In one embodiment, the different execution units 102_0 … 102 _102_k-1 are different CPU cores of the same multi-core processor integrated into one IC package. For convenience, the execution unit 102_0 … 102 _102_k-1 may be referred to hereinafter as a "core," although it should be understood that this is not limiting, and that any reference to a core may be more generally replaced with an "execution unit" in the description of any embodiment. In an embodiment, the program memory 104 and the data memory 105 may be implemented in a local memory integrated into the same IC as the core 102_0 … 102 _102_k-1, but this is again not limiting.
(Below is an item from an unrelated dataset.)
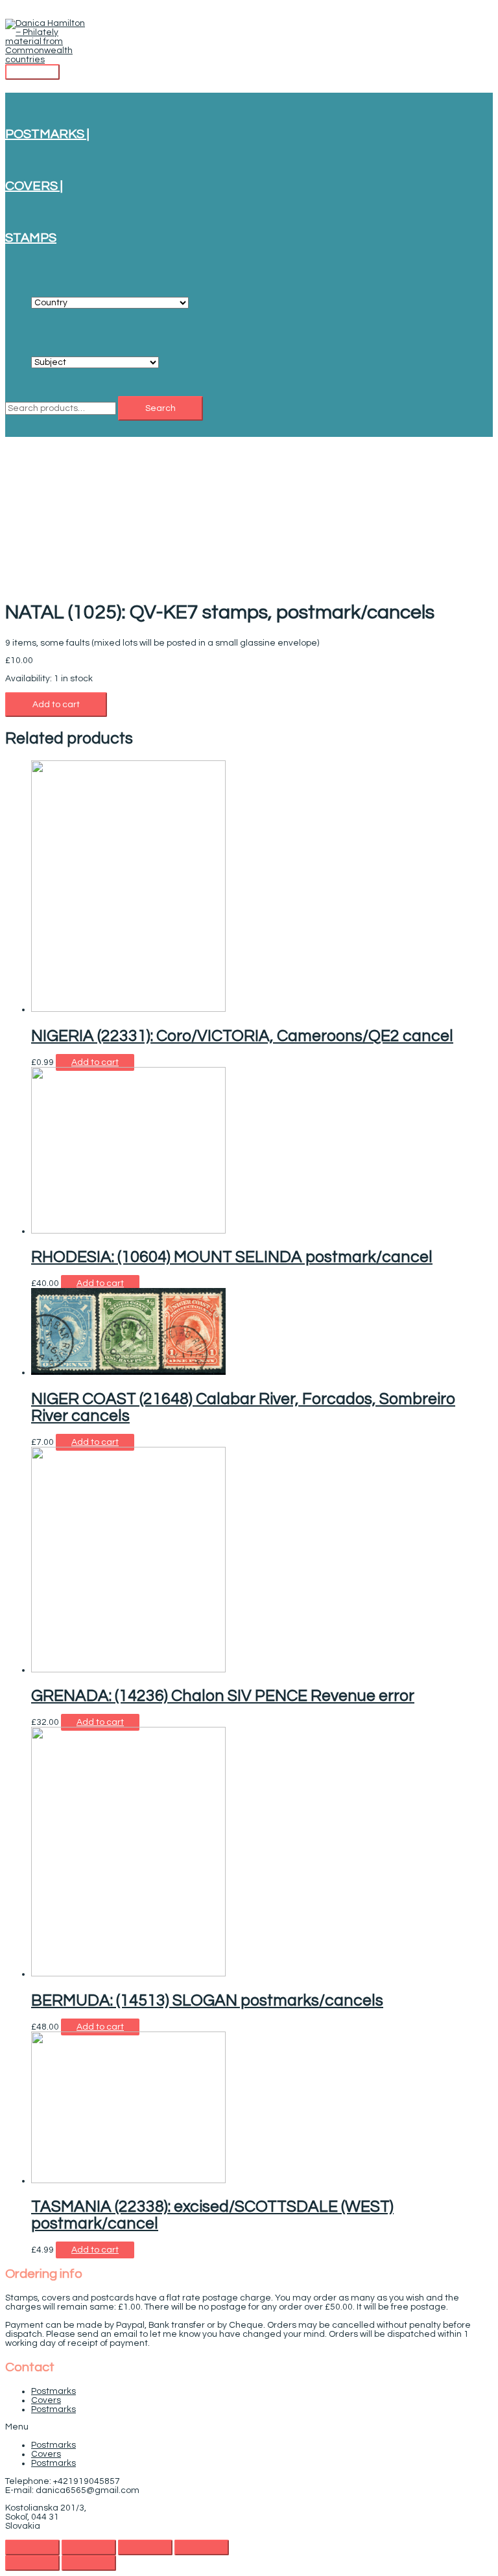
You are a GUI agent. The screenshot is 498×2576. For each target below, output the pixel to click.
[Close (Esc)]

Further, note again that the illustration of separate program and data memories for purposes of illustration does not necessarily mean that they are implemented as distinct blocks: this is of course a possibility, or alternatively they may be just different regions in the same physical block of memory (where each region may comprise a contiguous or non-contiguous set of addresses in the address space).

In operation, each of the cores 102_0 … 102 _102_k-1 is arranged to execute a respective sequence of instructions fetched from the program memory 104. Each sequence is formed by one or more threads (each thread comprising a sub-sequence of instructions) such that each core 102_0 … 102 _102_k-1 executes a corresponding thread series. The cores (or, more generally, execution units) 102_0 … 102 _102_k-1 are described as being parallel to one another, as each core 102_k is operable to execute its respective series of threads in parallel with each other core of the cores 102_0 … 102_k-1, 102_k+1 … 102_k-1. That is, parallel means that the series executed by each execution unit may be executed in parallel (at least partially overlapping in time) with the series executed by each other execution unit of the plurality of execution units.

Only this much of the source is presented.